Short task 1:
Put the rows into a numbered list, starting with their first line and going on through the line that contains "Action: (x=333, y=33)". Leave out blank lines.
Short task 2:
Write what comes next in the blog post about quantization findings, picking up after its last sentence.

## START Extract

Thursday, April 16, 2026

Some person on LocalLLaMA dug into why KV cache INT4 quantization turns Qwen2-7B into incoherent gibberish — perplexity up 238 points, which is the quantization equivalent of handing someone a book and getting back alphabet soup — and then actually fixed it without retraining anything.

Twelve models tested, the root cause identified, the patch published. That's the job. I've sat through enough conference talks about quantization research, some of them in languages that hadn't been invented yet, and none of them were as useful as this Reddit post.

Close second: someone benchmarked 30+ TTS engines on an M4 MacBook for a real-time translator pipeline and found that quantization made things *slower*. This is the kind of finding that only emerges when someone is actually building something instead of running clean benchmarks in a controlled environment. The gap between benchmark performance and production behavior is, at this point, its own field of study. The data is apparently all shared, which is the correct move.

The Qwen3-1.7B result is quietly remarkable. Fine-tuned on synthetic data from noisy production traces, it beats GLM-5 at 744 billion parameters on multi-turn tool-calling. 437 times smaller. The lesson isn't that big models are bad — it's that a small model trained on the *right* distribution will embarrass a large model trained on the *wrong* one every time. Domain specificity still wins. This is not new information but people keep needing to rediscover it.

## END Extract
## START Listed records

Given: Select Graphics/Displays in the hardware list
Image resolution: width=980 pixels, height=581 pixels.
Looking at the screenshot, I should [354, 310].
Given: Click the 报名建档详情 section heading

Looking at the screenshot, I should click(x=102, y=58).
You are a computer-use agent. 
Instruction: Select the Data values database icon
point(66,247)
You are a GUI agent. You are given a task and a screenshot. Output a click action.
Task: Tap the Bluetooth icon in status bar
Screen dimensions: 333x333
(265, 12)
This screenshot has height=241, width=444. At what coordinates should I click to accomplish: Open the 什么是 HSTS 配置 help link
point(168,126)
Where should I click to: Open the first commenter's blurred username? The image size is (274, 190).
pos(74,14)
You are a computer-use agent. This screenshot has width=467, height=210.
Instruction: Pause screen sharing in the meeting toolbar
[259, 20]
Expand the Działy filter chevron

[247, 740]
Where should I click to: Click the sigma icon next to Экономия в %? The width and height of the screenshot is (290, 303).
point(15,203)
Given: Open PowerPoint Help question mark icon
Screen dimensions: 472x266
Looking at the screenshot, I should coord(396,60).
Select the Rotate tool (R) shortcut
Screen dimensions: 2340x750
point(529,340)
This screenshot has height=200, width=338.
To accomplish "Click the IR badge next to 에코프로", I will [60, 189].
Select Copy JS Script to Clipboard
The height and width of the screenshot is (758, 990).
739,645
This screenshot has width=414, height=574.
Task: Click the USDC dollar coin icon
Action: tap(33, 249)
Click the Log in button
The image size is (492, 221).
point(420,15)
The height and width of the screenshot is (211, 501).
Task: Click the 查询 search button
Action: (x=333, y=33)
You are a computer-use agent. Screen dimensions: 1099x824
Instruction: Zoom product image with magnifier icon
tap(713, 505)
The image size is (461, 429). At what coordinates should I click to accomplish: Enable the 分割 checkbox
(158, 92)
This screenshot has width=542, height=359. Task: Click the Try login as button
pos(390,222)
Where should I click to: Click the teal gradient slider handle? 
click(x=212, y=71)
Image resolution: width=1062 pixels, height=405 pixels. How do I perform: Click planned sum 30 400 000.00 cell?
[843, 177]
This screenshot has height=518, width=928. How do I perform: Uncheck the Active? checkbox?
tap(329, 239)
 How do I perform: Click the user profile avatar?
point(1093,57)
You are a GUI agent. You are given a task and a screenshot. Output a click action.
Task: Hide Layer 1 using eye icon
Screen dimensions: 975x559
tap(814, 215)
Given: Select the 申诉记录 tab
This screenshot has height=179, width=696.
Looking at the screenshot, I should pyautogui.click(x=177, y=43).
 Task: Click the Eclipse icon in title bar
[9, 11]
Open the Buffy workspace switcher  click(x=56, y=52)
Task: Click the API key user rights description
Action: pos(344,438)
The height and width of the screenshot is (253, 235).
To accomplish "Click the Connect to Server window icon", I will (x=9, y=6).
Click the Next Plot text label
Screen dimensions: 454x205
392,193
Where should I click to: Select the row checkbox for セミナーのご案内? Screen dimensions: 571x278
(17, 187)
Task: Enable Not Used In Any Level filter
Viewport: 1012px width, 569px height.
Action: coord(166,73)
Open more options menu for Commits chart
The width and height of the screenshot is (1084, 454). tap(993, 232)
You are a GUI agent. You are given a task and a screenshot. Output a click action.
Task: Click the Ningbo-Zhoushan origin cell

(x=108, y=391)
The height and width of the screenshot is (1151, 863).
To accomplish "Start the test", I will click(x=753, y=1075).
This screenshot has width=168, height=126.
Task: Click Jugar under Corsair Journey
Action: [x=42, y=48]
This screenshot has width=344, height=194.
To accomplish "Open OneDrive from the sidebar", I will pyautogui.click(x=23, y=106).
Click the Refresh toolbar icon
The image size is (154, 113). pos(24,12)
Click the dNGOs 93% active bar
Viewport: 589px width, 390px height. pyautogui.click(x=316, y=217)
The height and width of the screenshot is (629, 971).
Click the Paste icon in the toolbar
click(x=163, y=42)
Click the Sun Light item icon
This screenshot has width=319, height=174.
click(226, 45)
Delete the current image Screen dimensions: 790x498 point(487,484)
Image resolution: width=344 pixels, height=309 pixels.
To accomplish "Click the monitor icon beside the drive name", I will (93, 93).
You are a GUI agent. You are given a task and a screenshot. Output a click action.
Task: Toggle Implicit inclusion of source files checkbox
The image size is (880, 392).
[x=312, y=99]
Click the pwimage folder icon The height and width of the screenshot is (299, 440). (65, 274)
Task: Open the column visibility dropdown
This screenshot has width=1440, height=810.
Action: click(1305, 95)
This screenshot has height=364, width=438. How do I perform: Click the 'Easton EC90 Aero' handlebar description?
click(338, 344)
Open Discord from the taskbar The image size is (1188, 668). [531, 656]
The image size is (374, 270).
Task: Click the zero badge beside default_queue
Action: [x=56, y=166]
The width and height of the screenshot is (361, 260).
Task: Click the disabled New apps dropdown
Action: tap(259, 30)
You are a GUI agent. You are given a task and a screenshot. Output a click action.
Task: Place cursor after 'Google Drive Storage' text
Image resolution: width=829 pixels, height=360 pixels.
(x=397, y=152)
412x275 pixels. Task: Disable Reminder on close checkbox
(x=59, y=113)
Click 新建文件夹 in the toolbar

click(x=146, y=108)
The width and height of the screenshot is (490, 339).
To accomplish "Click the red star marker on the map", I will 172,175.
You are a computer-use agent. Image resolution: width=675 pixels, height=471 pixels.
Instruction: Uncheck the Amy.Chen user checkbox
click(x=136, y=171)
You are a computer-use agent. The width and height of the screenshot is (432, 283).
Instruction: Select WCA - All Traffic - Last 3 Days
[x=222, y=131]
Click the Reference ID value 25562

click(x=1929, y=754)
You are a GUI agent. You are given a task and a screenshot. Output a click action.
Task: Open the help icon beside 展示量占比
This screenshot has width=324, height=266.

## END Listed records

Exercise result 1:
1. Given: Select Graphics/Displays in the hardware list
2. Image resolution: width=980 pixels, height=581 pixels.
3. Looking at the screenshot, I should [354, 310].
4. Given: Click the 报名建档详情 section heading
5. Looking at the screenshot, I should click(x=102, y=58).
6. You are a computer-use agent. 
7. Instruction: Select the Data values database icon
8. point(66,247)
9. You are a GUI agent. You are given a task and a screenshot. Output a click action.
10. Task: Tap the Bluetooth icon in status bar
11. Screen dimensions: 333x333
12. (265, 12)
13. This screenshot has height=241, width=444. At what coordinates should I click to accomplish: Open the 什么是 HSTS 配置 help link
14. point(168,126)
15. Where should I click to: Open the first commenter's blurred username? The image size is (274, 190).
16. pos(74,14)
17. You are a computer-use agent. This screenshot has width=467, height=210.
18. Instruction: Pause screen sharing in the meeting toolbar
19. [259, 20]
20. Expand the Działy filter chevron
21. [247, 740]
22. Where should I click to: Click the sigma icon next to Экономия в %? The width and height of the screenshot is (290, 303).
23. point(15,203)
24. Given: Open PowerPoint Help question mark icon
25. Screen dimensions: 472x266
26. Looking at the screenshot, I should coord(396,60).
27. Select the Rotate tool (R) shortcut
28. Screen dimensions: 2340x750
29. point(529,340)
30. This screenshot has height=200, width=338.
31. To accomplish "Click the IR badge next to 에코프로", I will [60, 189].
32. Select Copy JS Script to Clipboard
33. The height and width of the screenshot is (758, 990).
34. 739,645
35. This screenshot has width=414, height=574.
36. Task: Click the USDC dollar coin icon
37. Action: tap(33, 249)
38. Click the Log in button
39. The image size is (492, 221).
40. point(420,15)
41. The height and width of the screenshot is (211, 501).
42. Task: Click the 查询 search button
43. Action: (x=333, y=33)

Exercise result 2:
Windows Recall: the vault is apparently solid, the delivery truck is not. Someone built a tool called TotalRecall Reloaded and found a side entrance to the database. Microsoft has been trying to rehabilitate Recall's reputation since the original rollout was a privacy catastrophe, and the answer appears to be "the core storage is better, but the attack surface around it wasn't." Progress, technically. Not arrival.

The agent memory benchmark is worth a read if you're building agents — Mem0 at 49% recall is worse than a coin flip, which is a sentence I did not expect to type today. The field of agent memory is, charitably, unresolved.

The LessWrong post warning you to distrust well-written posts is itself very well-written, which is either a joke or a trap or both. I have no notes.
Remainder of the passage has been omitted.